En el año 2010, la familia Rivolta donó al municipio de Unquillo la casa familiar y las obras de los tres artistas que la habitaron y que generaron allí un centro de circulación cultural importante, no sólo como centro de exhibición permanente de las obras de Eugenio Rivolta (Córdoba, 1907 -1985), y sus hijos David (Córdoba 1938-1995) y Marta (Córdoba, 1950-2009), sino también como espacio de aprendizaje informal de literatura, cerámica, dibujo y pintura.

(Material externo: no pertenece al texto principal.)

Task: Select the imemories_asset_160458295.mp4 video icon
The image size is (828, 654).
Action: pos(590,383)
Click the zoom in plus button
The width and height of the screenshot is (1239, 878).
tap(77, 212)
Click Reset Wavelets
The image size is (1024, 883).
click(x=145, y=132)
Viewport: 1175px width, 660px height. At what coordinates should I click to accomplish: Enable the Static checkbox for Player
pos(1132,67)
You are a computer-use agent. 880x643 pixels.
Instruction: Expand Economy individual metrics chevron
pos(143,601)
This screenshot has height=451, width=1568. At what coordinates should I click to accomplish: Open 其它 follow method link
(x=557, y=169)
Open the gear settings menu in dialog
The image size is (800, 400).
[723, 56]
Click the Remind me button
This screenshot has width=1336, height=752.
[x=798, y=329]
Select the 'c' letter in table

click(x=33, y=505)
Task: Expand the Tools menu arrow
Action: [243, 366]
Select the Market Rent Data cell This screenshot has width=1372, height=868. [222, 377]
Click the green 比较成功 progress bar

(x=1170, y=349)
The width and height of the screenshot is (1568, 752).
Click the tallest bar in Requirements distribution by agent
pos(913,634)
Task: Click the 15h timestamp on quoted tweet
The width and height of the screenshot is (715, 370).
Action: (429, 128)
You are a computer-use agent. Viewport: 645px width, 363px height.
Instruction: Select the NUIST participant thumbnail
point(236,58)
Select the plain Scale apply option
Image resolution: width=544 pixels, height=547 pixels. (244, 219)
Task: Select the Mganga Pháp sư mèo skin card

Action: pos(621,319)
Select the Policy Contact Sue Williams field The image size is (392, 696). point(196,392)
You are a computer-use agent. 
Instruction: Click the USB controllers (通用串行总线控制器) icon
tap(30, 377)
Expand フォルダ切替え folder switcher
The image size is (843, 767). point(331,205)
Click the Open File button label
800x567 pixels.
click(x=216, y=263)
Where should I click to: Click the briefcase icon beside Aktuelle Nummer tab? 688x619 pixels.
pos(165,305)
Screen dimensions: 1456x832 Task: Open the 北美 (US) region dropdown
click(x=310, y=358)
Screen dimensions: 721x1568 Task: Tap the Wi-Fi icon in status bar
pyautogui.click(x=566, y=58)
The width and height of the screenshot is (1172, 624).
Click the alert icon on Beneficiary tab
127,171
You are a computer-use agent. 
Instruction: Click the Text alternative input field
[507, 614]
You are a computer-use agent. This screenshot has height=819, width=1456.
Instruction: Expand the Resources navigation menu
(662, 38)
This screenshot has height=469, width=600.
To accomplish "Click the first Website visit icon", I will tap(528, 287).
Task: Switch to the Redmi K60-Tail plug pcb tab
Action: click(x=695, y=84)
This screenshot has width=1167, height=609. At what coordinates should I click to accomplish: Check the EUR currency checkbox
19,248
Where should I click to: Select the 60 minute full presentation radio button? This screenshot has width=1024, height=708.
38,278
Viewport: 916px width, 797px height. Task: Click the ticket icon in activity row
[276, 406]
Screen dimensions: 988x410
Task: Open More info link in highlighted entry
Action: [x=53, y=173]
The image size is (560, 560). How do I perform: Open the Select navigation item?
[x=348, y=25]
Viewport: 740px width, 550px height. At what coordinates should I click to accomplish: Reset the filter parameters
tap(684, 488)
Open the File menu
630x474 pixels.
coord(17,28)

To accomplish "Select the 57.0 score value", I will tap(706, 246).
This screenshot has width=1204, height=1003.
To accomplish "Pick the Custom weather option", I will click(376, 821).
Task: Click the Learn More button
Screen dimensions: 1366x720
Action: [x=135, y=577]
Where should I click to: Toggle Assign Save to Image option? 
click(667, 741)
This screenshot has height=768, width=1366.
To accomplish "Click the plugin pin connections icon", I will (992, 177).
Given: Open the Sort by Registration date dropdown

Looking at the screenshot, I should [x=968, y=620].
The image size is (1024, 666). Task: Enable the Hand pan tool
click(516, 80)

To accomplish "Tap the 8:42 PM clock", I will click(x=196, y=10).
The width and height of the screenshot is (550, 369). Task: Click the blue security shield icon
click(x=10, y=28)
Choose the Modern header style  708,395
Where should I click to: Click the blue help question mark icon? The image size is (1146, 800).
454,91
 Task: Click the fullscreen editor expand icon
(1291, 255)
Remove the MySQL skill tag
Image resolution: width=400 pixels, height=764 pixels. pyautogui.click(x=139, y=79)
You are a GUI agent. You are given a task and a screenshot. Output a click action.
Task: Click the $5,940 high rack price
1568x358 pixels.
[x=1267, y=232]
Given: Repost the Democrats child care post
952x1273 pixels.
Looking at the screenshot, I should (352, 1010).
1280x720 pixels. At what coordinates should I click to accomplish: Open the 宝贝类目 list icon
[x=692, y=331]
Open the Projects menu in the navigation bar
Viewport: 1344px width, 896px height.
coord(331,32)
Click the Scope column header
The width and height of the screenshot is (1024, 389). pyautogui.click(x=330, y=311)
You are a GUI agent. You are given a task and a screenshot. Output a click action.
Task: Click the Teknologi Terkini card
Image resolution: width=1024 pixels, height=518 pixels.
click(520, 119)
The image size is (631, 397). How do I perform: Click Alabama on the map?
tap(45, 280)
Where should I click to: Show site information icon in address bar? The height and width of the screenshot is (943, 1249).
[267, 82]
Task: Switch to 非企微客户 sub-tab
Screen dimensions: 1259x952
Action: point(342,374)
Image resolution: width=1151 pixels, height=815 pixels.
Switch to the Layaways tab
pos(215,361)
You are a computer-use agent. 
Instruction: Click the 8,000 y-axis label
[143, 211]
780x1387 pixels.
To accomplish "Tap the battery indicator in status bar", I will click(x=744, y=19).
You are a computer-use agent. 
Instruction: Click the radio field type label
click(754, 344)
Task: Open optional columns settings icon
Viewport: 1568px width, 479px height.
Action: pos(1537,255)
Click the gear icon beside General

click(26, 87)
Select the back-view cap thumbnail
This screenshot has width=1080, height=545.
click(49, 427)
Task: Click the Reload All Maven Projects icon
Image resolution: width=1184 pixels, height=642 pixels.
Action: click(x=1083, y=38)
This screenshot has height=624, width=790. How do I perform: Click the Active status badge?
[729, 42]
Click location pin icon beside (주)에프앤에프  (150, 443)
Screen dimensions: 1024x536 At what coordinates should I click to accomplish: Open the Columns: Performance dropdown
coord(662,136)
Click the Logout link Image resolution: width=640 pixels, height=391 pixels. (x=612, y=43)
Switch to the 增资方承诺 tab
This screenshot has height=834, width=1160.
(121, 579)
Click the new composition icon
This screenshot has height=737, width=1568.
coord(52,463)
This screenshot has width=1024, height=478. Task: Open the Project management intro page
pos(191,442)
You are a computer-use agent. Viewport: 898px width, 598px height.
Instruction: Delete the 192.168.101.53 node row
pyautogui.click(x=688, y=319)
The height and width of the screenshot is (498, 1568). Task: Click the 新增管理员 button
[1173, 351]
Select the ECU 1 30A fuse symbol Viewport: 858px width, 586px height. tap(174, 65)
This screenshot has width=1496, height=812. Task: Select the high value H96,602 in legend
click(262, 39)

“Su obra aparece como un hallazgo de exótica belleza en nuestra contemporaneidad. Sin embargo esto es un efecto de visibilidad, pues en su contexto, la ciudad de Unquillo, David y su familia tuvieron una importante participación. El constante ejercicio clasificatorio de su mente emerge reiterativo en las imágenes que pintaba o esculpía, generando grandes series temáticas. Esta selección pone énfasis en las esculturas, cuya factura en materiales diversos y combinados de manera experimental, tiene como punto favorable una resolución detallista, es desmedro de la perdurabilidad. En ellas, David desarrolló con temática obsesiva la belleza del cuerpo masculino”, destacó Florencia Ferreyra, del Area de Investigación.

David Rivolta

Recibe las primeras lecciones del pintor Eugenio Rivolta, su padre, y toma cursos de dibujo y pintura en la Escuela de Artes Rentzell de Olivos, en Buenos Aires, donde obtiene el diploma de Profesor. La corriente académica realista del paisaje y los desnudos anatómicos lo seducen desde el principio y a los 20 años de edad comienza a esculpir. Dedica buena parte de su vida a la enseñanza como profesor de Dibujo y Pintura en las Academias Phillips. Su actividad artística se nutre de intereses como historia del arte, arqueología, mineralogía y astronomía, guiado por Guido Buffo (Italia, 1885- Unquillo, 1960). Realiza viajes de investigación por países de América, y lo impacta fuertemente la cultura de la Isla de Pascua. Su obra, la de su padre y hermana, es conocida en Unquillo, especialmente por la forma en que esta familia se inserta en aquella comunidad. La casa familiar no fue sólo una academia en la localidad, sino también una suerte de galería abierta al público y, desde 2010, luego del fallecimiento de Marta Rivolta, forma parte del patrimonio Municipal de Unquillo, como Casa Museo Rivolta.